I want to know if we are weaning . . . Please correct me if I'm wrong about terminology here, but I am calling BFing when a baby actually drinks BMilk and nursing when they are suckling for comfort.
As of Oct. 19 we have been BFing for one year. I've been BFing on demand the entire time. She finally began sleeping through the night in early Sept., so she hasn't demanded it from 8pm-6am in about 7 weeks. There have been a few nights where she needed comforting due to teething where I brought her into the bed with me and let her nurse until she fell back asleep.
I decided long ago to do child-led. She is only demanding true BFing 2-3 times a day now. In the morning upon first waking up, which is usually around 6-6:30am, she truly BFeeds, taking a big meal of milk. At night she nurses, but I'm pretty sure she's only taking a little milk right at first, for maybe a minute, but continues to suckle for comfort until she falls asleep. Sometimes she wants to BF at her midday naptime which is around noon, and sometimes she only nurses.
Also, I am experiencing some weird emotional stuff. I'm getting tired very easily even though I haven't been sleep derived in weeks. My eagerness to do things I usually like to do has vanished. I'm experiencing ridiculous memory loss and not connecting the dots mentally the way a normal person does. I am feeling skittish, worried, on pins and needles. Maybe hormones are off the chart?

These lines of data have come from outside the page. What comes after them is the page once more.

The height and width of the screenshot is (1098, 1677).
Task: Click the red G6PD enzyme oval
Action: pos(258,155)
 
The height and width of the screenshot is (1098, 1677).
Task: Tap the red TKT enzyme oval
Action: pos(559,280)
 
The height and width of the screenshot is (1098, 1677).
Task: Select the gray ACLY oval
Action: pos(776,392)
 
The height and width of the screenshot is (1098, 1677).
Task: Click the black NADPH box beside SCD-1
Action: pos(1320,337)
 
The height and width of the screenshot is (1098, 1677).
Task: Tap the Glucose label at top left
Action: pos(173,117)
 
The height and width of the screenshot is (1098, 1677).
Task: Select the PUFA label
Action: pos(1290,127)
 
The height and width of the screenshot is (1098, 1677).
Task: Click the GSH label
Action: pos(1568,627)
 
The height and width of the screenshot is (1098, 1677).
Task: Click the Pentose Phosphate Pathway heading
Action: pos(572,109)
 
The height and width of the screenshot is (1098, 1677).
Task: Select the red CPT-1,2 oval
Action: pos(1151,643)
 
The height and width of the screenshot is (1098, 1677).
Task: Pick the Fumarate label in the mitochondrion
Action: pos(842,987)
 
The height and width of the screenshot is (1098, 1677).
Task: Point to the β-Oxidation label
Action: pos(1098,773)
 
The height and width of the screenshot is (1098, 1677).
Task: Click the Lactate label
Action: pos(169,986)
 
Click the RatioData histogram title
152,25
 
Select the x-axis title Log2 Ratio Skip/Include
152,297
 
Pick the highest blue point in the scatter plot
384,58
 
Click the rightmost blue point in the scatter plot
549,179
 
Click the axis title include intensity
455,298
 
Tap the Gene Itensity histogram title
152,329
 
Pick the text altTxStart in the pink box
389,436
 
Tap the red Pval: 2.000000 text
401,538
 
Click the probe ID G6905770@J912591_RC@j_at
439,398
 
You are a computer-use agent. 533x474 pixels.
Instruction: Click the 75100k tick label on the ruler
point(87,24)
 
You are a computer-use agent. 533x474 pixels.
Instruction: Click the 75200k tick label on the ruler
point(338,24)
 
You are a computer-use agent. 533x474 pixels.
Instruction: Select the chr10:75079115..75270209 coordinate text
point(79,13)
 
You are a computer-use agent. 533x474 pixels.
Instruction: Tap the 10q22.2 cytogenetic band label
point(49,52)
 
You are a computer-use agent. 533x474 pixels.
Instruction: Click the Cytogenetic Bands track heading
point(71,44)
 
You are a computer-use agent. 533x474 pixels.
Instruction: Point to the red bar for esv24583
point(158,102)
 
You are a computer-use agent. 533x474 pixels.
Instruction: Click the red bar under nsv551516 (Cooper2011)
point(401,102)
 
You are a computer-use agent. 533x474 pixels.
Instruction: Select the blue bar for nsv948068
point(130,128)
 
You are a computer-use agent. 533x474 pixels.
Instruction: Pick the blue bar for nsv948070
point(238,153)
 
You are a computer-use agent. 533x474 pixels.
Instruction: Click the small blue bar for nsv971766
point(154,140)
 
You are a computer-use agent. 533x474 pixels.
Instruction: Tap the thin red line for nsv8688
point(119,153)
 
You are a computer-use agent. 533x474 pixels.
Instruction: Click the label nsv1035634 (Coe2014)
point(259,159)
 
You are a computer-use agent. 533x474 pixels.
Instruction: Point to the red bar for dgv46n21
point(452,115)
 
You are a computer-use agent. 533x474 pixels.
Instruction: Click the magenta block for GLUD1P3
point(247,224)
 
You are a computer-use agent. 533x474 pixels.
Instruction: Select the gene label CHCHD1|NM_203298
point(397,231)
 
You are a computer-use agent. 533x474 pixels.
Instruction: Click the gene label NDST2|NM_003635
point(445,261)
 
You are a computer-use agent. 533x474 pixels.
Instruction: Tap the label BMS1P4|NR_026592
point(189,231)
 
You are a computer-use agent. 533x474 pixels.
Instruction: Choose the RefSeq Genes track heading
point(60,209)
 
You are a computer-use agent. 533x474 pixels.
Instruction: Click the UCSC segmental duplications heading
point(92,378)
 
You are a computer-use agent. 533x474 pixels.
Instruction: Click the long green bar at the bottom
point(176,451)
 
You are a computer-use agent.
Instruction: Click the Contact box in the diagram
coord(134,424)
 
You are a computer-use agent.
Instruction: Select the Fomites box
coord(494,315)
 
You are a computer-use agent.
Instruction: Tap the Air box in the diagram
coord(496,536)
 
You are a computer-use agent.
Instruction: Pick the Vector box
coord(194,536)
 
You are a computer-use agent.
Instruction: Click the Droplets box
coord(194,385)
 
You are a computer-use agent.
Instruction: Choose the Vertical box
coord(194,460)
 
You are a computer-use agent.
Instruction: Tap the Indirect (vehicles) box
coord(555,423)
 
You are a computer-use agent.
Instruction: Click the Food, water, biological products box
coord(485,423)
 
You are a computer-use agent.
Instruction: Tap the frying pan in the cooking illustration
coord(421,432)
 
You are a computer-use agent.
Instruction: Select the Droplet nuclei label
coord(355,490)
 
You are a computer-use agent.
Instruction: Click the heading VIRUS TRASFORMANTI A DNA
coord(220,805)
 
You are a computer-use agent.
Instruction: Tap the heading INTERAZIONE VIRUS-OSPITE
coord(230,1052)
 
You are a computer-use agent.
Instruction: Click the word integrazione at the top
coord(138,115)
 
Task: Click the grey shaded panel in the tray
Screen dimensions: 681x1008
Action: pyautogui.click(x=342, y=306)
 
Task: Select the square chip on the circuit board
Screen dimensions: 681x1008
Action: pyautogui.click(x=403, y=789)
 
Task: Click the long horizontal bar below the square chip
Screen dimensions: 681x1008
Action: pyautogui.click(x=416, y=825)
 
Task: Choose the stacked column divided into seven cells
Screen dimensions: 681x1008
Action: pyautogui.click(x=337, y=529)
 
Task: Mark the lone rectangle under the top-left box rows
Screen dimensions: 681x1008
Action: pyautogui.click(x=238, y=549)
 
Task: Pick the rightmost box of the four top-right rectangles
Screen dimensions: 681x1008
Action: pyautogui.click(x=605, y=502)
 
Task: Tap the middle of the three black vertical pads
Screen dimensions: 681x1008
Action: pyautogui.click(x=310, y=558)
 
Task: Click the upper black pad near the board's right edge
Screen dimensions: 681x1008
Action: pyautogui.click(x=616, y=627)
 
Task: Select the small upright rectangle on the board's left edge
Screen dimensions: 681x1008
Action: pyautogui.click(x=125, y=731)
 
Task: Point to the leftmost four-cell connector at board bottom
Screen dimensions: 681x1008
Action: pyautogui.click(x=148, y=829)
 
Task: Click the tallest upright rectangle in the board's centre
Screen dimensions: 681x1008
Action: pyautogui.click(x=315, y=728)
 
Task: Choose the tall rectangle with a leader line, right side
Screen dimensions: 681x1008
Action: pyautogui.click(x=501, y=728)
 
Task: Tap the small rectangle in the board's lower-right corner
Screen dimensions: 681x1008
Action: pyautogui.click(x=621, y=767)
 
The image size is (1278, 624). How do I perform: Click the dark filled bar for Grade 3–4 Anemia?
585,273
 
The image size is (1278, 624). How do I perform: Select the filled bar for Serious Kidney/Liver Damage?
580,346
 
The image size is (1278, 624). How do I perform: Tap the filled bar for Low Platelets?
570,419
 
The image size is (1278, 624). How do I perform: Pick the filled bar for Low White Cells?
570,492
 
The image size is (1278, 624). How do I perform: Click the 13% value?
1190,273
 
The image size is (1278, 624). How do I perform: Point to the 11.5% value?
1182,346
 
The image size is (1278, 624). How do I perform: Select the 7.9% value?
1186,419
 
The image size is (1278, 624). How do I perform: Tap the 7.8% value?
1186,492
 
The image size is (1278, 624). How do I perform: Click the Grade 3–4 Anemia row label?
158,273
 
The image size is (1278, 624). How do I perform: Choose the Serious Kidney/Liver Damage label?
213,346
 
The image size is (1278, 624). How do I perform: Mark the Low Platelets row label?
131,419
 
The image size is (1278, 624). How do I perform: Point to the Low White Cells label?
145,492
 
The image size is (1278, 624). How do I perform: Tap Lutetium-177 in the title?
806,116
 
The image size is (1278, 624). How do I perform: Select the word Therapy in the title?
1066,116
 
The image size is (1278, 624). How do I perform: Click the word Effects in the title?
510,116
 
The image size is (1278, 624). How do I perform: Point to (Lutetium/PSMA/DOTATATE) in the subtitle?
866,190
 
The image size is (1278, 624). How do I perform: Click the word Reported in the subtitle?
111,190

I'm not typical in that I am not sad about weaning per se. I have times when I know there will never be another time like this, where my daughter and I are such a symbiotic unit, where we are so interdependent in the healthiest of ways, the most positive, nurturing of ways. I get wistful about it, teary a little, but I am one who moves on quickly and I am sure we will find new ways of being close. Point being, that I don't think the emotional stuff is grief over the end of BFing. But I do think it's hormonal. anyway this is getting longwinded . . . any thoughts? are we beginning to wean? what should I be on the lookout for? thanks.